[Data shown — start]

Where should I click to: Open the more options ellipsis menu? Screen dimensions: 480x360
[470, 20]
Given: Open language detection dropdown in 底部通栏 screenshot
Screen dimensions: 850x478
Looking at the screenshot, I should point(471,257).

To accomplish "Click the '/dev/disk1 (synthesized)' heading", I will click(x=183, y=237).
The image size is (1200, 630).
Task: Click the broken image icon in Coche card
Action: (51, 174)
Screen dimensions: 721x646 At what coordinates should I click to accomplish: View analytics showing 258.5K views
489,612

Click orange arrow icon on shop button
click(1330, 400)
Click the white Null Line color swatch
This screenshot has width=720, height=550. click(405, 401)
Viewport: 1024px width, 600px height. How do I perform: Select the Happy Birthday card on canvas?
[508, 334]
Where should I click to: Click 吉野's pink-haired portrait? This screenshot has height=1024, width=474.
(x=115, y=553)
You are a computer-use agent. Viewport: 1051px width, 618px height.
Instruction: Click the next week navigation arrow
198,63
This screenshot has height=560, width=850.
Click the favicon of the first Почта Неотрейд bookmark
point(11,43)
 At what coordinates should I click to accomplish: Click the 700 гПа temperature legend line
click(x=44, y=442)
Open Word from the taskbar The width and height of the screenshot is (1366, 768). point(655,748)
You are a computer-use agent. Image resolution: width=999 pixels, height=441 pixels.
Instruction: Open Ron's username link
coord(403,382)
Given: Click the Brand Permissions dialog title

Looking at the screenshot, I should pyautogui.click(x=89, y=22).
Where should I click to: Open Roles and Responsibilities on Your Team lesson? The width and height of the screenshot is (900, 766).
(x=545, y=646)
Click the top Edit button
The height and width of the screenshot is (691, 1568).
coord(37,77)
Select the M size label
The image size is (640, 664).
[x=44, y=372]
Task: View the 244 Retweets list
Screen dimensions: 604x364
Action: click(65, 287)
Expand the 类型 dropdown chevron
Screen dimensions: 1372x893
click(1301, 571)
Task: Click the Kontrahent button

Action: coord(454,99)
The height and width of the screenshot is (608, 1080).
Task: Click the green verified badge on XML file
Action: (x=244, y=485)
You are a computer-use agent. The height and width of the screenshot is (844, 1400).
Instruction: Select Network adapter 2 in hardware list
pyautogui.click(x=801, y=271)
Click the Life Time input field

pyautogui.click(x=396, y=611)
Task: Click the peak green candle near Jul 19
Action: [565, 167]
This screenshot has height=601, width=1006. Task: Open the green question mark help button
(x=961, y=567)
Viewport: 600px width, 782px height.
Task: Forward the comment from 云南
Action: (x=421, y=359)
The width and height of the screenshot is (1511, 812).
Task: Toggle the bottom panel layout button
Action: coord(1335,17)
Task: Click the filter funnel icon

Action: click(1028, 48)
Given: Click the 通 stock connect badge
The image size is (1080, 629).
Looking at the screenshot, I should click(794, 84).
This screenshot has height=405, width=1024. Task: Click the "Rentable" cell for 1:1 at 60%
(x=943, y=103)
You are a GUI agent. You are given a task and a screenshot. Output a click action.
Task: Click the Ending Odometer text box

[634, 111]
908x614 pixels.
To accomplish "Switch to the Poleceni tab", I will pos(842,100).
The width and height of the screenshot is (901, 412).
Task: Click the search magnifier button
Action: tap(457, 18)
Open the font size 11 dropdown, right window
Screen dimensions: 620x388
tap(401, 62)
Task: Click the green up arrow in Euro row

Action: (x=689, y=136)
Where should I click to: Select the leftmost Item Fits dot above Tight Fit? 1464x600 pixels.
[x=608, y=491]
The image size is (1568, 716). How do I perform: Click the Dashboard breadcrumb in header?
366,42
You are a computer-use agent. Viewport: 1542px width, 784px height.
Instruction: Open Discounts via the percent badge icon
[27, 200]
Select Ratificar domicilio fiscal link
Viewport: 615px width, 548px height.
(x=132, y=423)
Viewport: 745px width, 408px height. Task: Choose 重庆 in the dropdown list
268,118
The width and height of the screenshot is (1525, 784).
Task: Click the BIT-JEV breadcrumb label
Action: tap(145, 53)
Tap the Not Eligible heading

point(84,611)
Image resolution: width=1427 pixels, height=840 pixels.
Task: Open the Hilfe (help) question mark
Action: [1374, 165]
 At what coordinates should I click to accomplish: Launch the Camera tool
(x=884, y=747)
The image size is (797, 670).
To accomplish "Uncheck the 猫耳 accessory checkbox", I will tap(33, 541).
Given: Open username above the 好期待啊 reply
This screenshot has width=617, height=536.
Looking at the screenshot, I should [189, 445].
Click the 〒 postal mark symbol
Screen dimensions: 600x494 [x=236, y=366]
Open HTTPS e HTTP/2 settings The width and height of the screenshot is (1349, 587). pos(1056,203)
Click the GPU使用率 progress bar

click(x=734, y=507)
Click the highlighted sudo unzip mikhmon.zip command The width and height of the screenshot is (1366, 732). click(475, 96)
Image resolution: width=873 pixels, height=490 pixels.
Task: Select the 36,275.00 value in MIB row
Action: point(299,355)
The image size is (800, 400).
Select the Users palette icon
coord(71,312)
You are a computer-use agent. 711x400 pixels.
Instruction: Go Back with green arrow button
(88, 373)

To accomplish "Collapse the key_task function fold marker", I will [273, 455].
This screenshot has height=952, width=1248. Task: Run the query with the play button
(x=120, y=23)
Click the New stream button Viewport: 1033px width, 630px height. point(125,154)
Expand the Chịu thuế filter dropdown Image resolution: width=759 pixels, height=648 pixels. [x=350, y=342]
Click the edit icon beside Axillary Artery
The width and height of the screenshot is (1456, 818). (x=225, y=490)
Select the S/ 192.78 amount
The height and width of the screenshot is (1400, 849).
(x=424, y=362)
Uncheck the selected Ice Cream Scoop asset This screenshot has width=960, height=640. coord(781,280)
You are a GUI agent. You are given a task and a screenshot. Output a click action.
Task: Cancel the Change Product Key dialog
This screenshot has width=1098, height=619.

[Data shown — finish]

- Task details
Set down exactly the lines of the data above, beginning with the line that has "Task: Click the filter funnel icon" and ending with the line that has "Given: Open username above the 好期待啊 reply", and no others.

- Output below
Task: Click the filter funnel icon

Action: click(1028, 48)
Given: Click the 通 stock connect badge
The image size is (1080, 629).
Looking at the screenshot, I should click(794, 84).
This screenshot has height=405, width=1024. Task: Click the "Rentable" cell for 1:1 at 60%
(x=943, y=103)
You are a GUI agent. You are given a task and a screenshot. Output a click action.
Task: Click the Ending Odometer text box

[634, 111]
908x614 pixels.
To accomplish "Switch to the Poleceni tab", I will pos(842,100).
The width and height of the screenshot is (901, 412).
Task: Click the search magnifier button
Action: tap(457, 18)
Open the font size 11 dropdown, right window
Screen dimensions: 620x388
tap(401, 62)
Task: Click the green up arrow in Euro row

Action: (x=689, y=136)
Where should I click to: Select the leftmost Item Fits dot above Tight Fit? 1464x600 pixels.
[x=608, y=491]
The image size is (1568, 716). How do I perform: Click the Dashboard breadcrumb in header?
366,42
You are a computer-use agent. Viewport: 1542px width, 784px height.
Instruction: Open Discounts via the percent badge icon
[27, 200]
Select Ratificar domicilio fiscal link
Viewport: 615px width, 548px height.
(x=132, y=423)
Viewport: 745px width, 408px height. Task: Choose 重庆 in the dropdown list
268,118
The width and height of the screenshot is (1525, 784).
Task: Click the BIT-JEV breadcrumb label
Action: tap(145, 53)
Tap the Not Eligible heading

point(84,611)
Image resolution: width=1427 pixels, height=840 pixels.
Task: Open the Hilfe (help) question mark
Action: [1374, 165]
 At what coordinates should I click to accomplish: Launch the Camera tool
(x=884, y=747)
The image size is (797, 670).
To accomplish "Uncheck the 猫耳 accessory checkbox", I will tap(33, 541).
Given: Open username above the 好期待啊 reply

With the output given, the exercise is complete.